Mira Should Have Known Better

Translated By Chloe Martinez

Translated from the Braj Bhasha

Rama, I gave my heart to you alone.
When love takes root, do you just cut it down,
 or, darling, do you let it grow?

Had I known how much pain it would cause—baby,
I would have gone around town with a drum, shouting, don’t fall in love.

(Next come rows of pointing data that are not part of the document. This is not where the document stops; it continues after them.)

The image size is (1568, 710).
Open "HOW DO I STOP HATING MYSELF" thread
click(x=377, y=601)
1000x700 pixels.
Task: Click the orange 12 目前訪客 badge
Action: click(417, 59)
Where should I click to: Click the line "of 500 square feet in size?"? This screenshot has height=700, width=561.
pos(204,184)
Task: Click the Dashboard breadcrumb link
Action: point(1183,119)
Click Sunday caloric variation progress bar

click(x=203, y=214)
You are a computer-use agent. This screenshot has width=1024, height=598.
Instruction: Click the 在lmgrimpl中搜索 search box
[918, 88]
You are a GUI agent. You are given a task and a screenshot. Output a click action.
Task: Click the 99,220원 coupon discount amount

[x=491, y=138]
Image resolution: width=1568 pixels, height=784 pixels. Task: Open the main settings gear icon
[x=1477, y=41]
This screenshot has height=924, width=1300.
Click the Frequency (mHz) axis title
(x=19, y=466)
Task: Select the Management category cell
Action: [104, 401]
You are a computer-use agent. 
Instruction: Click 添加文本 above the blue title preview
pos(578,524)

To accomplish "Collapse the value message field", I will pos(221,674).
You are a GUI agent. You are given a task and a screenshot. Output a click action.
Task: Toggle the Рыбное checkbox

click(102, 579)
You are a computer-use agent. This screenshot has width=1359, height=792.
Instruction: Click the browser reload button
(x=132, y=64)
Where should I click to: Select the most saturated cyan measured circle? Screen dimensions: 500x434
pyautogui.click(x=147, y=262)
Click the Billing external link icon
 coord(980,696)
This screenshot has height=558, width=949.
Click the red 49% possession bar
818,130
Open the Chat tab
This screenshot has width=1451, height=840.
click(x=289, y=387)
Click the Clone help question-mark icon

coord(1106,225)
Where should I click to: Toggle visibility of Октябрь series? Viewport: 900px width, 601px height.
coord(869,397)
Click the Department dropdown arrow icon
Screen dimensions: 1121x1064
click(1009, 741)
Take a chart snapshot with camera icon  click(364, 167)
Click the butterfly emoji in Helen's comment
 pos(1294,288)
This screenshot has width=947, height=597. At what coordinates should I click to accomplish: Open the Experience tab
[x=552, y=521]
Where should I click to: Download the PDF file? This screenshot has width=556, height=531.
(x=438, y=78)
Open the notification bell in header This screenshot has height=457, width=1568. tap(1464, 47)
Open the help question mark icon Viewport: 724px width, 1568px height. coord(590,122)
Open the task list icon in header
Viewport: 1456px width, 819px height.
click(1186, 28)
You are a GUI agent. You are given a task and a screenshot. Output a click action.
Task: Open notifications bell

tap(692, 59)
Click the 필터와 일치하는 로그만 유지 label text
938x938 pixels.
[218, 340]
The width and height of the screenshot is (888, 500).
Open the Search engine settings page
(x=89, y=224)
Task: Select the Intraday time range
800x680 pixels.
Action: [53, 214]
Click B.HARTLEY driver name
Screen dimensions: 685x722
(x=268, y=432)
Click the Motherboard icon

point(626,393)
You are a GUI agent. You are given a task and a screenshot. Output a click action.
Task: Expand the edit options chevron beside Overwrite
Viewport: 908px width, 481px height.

 Rama, I gave you my whole heart.

Girls, don’t get burned eating hot kheer, i.e., don’t make friends with fools.
One moment he’s warm, the next, ice cold; one moment an enemy, then a friend.

 You alone.

To fall in love is craziness, but to break a heart is cruelty.
Carrying on through love’s upheavals? That takes a rare warrior.

 Destroyed.

You’re a courtyard that could hold up an elephant; I’m a crumbling wall of sand.
How can I resurrect it now—this love I’ve had in all my past lives?

 My heart.

Plant a mango tree and a babul in the very same spot.
One will make such sweet juice! The other, just thorns.

 It could flourish.

Like a spring flowing down from a hilltop—that’s love with a trifling man.
He starts out hastily, then reveals himself, trickling through the twists and turns.

Rama.

The monsoon months have come. The peacocks begin to speak.
Mira’s going to meet God’s people: a gust of wind’s carrying her away.